**SOURCE DOCUMENT**
§
Wednesday, January 16, 2019

Men's Rights
 

The last 60 years or more have witnessed an enormous amount of activity on behalf of rights that had previously been ignored or violated with impunity. African-Americans in their almost 400 years of struggle for justice made one more push during what we now call the Civil Rights Movement. Women gathered together to talk to each other about their positions in the family, as daughters as well as wives, mothers, or employees. Their protests were raucous and effective.
Women demanding equal rights, equal respect and equal pay challenged established versions of what it meant to be a man. Several different men's movements came into being in response to Second Wave Feminism.
Some men persuaded by the complaints of different feminist groups came together to change the role men played as husbands, fathers, friends or employers. They saw that men had, in the past, taken gross advantage of the physical labor as well as the emotional generosity of their mothers, sisters, wives and girlfriends and determined to mend their ways by doing their share of the housework and the childcare and surrendering their previous assumption that they were, in all respects, superior to the women whose services they demanded.
From the complaints of women about the emotional poverty of many men, their inability to be warm and just make friends, their inability to share their inner lives openly with others, another men's movement came to be that brought men together in groups to talk openly about much of what had before been hidden by each man or perhaps had even been unnoticed and certainly unexpressed. Men came together to cultivate their friendships, to learn to be expressive and share each other's inner lives with others. They learned to be more independent of the social skills and emotional availabilities of the women in their lives.
This second sort of men's movement did, at times have a misogynist edge. But that was certainly not the essence of it.
In recent years, a third men's movement has come to the fore and received a great deal of attention on various social media – a movement often referred to as the Men's Rights Movement. This movement is more often than not openly misogynist. It adapts the language of many feminist groups that complained about being oppressed by men by claiming that, instead, men are today being oppressed by women.
§
**PROVIDED INFORMATION**

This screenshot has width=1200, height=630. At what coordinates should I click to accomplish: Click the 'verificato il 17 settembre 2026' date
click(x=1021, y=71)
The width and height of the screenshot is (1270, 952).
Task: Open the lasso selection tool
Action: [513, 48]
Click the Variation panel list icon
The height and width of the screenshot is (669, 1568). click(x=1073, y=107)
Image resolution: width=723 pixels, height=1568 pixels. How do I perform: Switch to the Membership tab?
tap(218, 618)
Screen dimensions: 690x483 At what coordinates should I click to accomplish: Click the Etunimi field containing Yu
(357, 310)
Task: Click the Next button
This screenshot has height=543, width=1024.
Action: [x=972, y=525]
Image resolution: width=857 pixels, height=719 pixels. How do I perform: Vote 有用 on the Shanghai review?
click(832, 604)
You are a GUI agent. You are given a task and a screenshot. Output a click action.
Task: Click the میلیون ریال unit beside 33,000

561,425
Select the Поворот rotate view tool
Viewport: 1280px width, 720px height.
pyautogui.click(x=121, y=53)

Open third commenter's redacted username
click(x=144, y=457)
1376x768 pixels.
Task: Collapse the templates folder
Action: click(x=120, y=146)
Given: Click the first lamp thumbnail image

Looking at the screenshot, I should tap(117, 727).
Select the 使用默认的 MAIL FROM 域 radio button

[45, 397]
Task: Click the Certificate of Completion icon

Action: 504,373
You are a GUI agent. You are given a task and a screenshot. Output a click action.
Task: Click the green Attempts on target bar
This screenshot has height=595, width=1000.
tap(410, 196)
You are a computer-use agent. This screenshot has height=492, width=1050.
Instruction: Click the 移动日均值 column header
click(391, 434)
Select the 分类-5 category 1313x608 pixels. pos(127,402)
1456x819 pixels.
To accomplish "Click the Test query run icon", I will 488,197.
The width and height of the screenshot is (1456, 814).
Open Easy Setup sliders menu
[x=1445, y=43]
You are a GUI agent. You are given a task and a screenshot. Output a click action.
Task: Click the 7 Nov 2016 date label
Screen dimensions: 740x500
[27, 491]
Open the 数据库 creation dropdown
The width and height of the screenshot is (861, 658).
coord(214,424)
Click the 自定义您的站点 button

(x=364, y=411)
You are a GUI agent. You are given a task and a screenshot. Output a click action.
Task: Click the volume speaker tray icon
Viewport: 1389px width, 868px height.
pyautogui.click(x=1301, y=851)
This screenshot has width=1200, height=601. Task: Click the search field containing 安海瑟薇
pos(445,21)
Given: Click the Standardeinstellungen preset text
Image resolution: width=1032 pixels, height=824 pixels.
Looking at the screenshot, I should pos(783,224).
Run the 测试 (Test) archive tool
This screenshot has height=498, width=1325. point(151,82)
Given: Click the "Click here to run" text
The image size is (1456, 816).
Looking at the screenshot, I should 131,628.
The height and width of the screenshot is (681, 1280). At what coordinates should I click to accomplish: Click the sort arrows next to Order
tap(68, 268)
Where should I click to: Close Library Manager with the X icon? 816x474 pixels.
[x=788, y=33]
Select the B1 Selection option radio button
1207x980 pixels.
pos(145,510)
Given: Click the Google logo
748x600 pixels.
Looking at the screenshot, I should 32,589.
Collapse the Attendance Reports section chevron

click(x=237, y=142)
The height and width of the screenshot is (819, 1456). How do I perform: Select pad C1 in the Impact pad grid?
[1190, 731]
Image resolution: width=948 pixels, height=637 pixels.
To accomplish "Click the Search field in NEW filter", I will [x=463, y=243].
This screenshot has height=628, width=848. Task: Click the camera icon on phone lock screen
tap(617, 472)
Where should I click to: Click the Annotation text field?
§
**EXERCISE**
Continue the essay on men's rights movements, starting right after its final sentence.

**EXERCISE RESULT**
Those complaints are raised by different groups of men. One of those groups consists of divorced men whom the Courts compel to pay for the support of their former wives and the children who now live with their mother. Those complaints arise in different situations. If a family barely gets by to the end of the month without falling into debt, once it splits up as a consequence of divorce, there is not going to be enough money to go around. After the divorce the income that previously barely supported one family now has to pay for two households and that means rent on two different houses or apartments, at least two cars to get everyone to and from work, etc.. But getting divorced does not provide a better paying job and in many families the divorce brings with it serious economic deprivations. Many men believe that the legal compulsion to support their former wives and their children are a profound injustice. They feel oppressed, exploited and complain about violations of their rights.
A very different group of members of the Men's Rights Movement are the people who refer to themselves as "incel" or involuntarily celibate. These are men who cannot find a permanent girlfriend. Women are not interested in them. They regard them as odd and not material for serious relationships. They may be physically unattractive, incapable of listening to anyone else, excessively needy or unable to be supportive of other persons. Perhaps not surprisingly such men do not find the fault in themselves but blame women for not wannting to sleep with them.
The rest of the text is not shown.